> **Direction**: Reproduce, word for word, the text of every item below, leaving out the pictures.

┄┄┄┄┄┄┄┄┄┄

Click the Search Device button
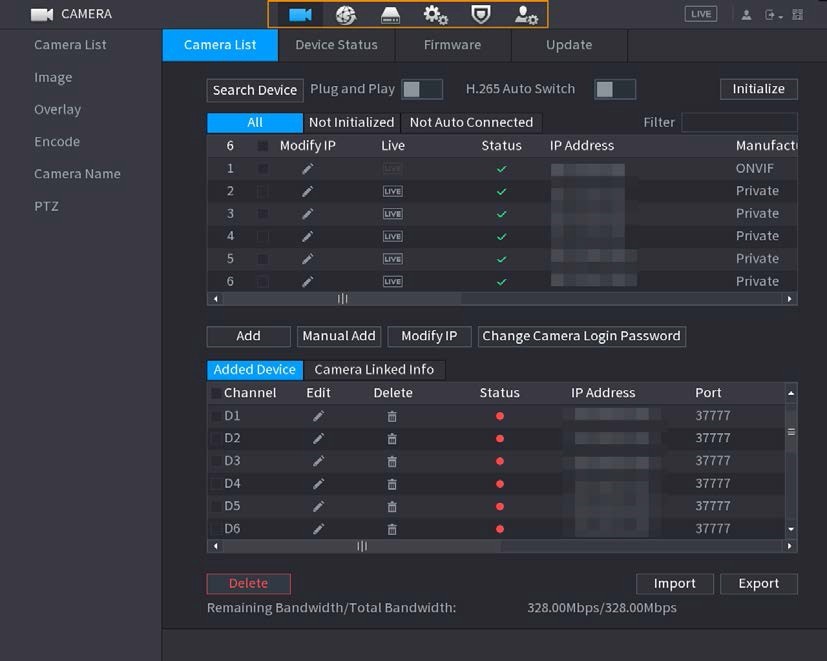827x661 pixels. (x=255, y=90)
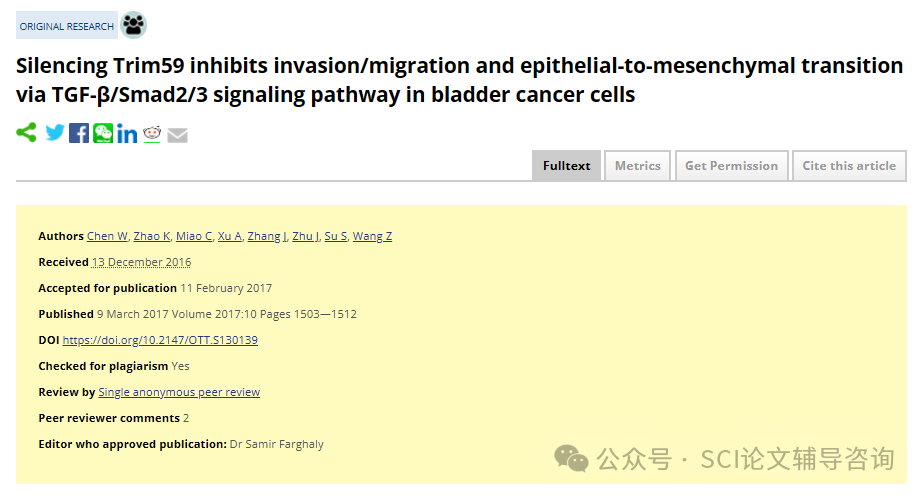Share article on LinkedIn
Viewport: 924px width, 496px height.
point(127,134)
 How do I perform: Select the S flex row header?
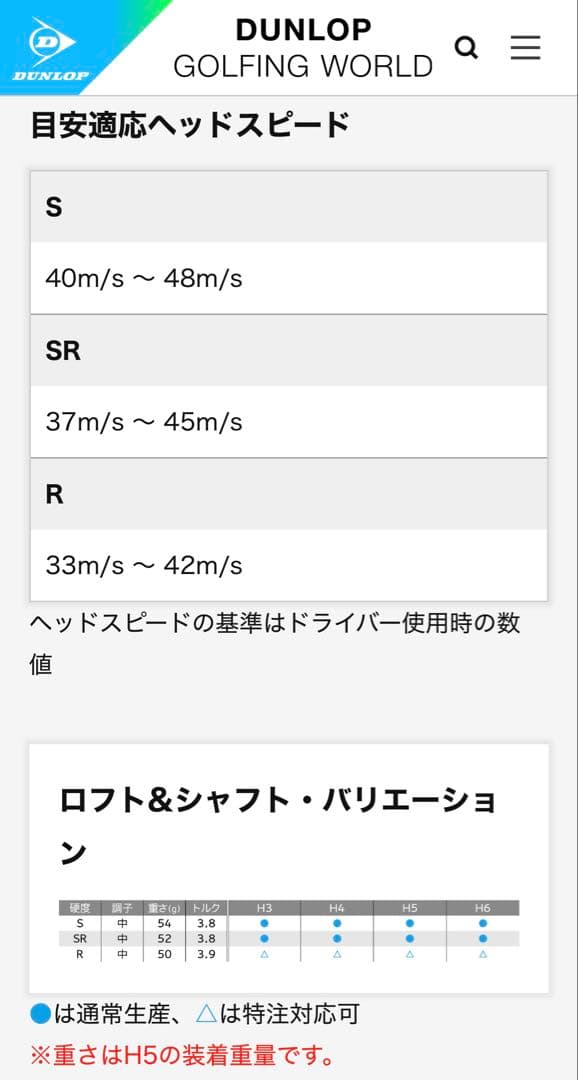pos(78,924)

┄┄┄┄┄┄┄┄┄┄

> **Exercise answer**:
Click the Search Device button
827x661 pixels. (x=255, y=90)
Share article on LinkedIn
Viewport: 924px width, 496px height.
point(127,134)
 How do I perform: Select the S flex row header?
pos(78,924)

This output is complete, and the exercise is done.